Al ritorno foto davanti al Floridita, altro locale preferito da Hemingway, ma non entriamo, è un locale troppo caotico e affollato, non adatto ai bimbi.

A Cuba si cena presto, la fame e la sete si fanno sentire e puntiamo al ristorante Van Van, anche questo molto carino e con musica dal vivo.

E’ sempre un ottimo intrattenimento per Matteo, mentre noi ci gustiamo due Bucanero.

L’Avana con bambini  – le nostre impressioni

Cuba - L'Avana Capitolio scalinata

L’Avana è stata esattamente come ce l’aspettavamo, anzi più bella, sicuramente imperdibile in un itinerario a Cuba.

Abbiamo girato la prima giornata tranquillamente con il passeggino, abbiamo portato il più piccolo che avevamo, chiudendolo al volo per salire sulle auto e sui coco taxi.

Nei ristoranti più conosciuti spesso disponevano di seggioloni, dove non lo abbiamo trovato il nostro tatino ha mangiato tranquillamente in braccio.
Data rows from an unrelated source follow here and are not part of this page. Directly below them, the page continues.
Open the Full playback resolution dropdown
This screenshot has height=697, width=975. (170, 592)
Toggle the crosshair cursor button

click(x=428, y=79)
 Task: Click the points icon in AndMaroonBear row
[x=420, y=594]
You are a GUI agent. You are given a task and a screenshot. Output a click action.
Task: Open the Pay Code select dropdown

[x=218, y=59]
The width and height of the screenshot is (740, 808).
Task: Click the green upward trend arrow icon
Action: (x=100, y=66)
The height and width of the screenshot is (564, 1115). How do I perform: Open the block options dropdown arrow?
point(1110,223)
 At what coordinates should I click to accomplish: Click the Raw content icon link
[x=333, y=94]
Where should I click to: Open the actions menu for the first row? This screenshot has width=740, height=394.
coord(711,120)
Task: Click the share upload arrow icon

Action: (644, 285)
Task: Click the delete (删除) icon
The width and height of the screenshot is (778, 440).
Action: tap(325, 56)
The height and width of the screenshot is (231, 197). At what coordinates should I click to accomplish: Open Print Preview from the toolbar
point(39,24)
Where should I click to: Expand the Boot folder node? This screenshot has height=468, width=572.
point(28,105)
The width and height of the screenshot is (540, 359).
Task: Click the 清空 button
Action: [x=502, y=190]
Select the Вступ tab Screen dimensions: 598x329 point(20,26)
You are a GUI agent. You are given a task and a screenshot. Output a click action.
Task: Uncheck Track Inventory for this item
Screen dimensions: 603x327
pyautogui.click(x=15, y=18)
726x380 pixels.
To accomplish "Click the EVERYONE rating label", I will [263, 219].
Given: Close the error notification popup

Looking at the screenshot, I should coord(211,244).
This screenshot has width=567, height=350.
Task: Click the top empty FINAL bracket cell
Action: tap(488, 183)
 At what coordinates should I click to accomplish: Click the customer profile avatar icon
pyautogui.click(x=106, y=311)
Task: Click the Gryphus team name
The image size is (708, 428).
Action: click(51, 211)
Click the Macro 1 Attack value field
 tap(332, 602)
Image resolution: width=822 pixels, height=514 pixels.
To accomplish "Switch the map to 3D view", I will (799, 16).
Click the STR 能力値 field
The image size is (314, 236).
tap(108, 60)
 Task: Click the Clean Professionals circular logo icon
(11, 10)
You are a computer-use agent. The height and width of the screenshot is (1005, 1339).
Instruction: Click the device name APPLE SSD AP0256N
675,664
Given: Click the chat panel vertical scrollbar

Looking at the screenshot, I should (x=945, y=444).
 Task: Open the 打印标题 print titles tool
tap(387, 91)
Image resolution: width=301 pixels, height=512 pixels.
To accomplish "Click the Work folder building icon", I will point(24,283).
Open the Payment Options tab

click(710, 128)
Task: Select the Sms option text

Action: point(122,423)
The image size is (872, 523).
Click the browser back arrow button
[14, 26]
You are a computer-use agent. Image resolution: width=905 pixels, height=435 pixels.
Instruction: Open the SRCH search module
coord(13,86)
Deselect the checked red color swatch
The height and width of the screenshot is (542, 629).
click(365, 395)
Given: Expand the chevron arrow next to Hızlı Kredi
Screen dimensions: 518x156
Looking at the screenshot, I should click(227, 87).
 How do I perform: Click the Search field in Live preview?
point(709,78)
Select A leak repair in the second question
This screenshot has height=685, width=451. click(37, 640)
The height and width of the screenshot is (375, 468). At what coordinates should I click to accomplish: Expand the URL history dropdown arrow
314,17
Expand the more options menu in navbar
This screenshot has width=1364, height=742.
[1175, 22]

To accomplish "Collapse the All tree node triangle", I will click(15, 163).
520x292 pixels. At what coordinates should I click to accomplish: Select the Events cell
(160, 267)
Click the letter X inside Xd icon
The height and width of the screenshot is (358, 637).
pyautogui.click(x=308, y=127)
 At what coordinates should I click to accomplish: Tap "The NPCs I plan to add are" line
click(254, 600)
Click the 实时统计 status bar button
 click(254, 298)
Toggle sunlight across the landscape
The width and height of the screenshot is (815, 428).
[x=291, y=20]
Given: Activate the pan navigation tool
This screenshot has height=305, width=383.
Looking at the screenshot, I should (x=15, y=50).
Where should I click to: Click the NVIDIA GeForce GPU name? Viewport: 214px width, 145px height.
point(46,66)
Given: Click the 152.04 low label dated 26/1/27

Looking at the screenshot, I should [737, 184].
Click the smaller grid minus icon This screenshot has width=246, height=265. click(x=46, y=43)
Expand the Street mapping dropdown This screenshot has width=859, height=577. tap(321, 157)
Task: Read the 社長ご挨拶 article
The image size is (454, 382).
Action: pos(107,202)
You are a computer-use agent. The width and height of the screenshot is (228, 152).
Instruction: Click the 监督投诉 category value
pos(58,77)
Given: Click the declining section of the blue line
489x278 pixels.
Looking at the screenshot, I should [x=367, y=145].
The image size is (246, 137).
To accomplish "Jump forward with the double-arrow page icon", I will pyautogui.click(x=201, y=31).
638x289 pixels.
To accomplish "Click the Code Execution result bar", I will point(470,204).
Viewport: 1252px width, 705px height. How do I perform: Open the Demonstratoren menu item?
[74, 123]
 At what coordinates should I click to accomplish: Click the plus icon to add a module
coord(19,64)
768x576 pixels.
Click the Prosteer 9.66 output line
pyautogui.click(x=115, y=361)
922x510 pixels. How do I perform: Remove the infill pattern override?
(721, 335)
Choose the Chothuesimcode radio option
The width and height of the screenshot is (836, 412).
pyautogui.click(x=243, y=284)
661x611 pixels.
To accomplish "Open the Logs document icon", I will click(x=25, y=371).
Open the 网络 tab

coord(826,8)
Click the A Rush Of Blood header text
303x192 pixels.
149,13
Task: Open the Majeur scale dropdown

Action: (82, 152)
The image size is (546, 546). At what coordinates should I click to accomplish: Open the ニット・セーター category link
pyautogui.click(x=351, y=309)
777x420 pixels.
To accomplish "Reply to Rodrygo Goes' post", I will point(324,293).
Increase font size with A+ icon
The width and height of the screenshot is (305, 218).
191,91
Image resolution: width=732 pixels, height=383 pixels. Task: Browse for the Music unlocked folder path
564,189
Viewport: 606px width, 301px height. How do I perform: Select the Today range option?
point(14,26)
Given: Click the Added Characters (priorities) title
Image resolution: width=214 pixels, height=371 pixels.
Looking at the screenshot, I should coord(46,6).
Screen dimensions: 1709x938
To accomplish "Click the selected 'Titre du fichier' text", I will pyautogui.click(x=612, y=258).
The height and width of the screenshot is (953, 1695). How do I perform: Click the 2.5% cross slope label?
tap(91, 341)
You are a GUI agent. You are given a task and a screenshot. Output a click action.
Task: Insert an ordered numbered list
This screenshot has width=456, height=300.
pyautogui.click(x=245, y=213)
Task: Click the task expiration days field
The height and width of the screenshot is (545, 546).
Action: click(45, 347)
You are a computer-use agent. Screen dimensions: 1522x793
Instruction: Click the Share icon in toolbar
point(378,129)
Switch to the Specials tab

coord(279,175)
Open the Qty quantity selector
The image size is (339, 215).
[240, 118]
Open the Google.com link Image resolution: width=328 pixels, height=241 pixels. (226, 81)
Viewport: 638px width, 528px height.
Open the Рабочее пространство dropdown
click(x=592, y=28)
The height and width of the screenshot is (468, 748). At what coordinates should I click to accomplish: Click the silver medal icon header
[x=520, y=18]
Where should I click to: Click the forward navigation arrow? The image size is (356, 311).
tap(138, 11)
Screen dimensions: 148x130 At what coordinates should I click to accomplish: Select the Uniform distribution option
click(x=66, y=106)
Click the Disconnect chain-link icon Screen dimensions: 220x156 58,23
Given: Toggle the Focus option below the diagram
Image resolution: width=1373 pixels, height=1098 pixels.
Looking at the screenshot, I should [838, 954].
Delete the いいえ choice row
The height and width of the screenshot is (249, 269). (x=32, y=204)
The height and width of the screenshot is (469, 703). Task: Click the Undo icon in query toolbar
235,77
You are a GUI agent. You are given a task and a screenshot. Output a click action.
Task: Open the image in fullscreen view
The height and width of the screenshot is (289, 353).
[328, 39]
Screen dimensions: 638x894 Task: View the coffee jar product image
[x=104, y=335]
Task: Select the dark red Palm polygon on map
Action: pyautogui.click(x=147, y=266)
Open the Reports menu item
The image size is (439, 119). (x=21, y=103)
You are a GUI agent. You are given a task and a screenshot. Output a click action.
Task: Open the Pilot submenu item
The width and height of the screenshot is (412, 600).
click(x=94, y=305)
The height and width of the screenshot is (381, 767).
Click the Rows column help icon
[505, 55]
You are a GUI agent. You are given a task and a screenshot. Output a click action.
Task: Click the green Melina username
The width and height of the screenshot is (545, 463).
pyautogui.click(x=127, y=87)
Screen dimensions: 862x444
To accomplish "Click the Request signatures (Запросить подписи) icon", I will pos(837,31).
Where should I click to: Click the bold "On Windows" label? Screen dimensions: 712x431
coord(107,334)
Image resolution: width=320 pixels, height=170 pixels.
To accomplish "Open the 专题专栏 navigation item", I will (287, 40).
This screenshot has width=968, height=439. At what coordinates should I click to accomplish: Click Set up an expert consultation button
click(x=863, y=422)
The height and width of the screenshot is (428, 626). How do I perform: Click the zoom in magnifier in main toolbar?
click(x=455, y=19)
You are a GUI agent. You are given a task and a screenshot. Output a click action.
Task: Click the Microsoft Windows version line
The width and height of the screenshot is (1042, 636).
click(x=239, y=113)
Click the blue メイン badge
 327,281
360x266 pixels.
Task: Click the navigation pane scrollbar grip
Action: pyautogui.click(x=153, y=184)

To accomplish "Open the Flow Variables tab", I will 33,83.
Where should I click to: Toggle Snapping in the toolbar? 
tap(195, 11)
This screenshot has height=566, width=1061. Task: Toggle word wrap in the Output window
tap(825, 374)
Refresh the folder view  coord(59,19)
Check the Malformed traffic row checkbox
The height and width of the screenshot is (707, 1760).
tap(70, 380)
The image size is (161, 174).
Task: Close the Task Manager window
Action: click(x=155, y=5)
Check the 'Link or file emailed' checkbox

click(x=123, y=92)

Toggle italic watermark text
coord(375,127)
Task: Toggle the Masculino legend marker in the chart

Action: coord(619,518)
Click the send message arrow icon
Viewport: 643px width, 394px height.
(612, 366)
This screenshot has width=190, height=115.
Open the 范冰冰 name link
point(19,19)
La scelta sui menu varia dalla carne al pesce, dalla verdura alla frutta, il riso in bianco sempre presente nelle portate, il nostro piccolo esploratore mangia di tutto, non abbiamo avuto nessuna difficoltà.

Abbiamo adorato i locali all’aperto, i sorrisi delle persone, la musica dei Buena Vista Social Club riecheggiare per le strade, i mojito della Bodeguita del Medio come fossimo lì in compagnia di Hemingway. Sfrecciare poi sulle auto d’epoca è stato come fare un tuffo nel passato.

La Plaza de la Revolución dove si sente ancora l’eco di Fidel, la struggente emozione del trafficato Malecon su cui si affacciano i decadenti palazzi come fossero nobili dai vecchi fasti, l’eleganza del quartiere del Capitolio con i suoi giardini e i suoi grandi alberghi, sono tappe assolutamente da vedere e lo si può fare serenamente con i bambini.

Due giorni ci sono bastati per innamorarci di questa incredibile città!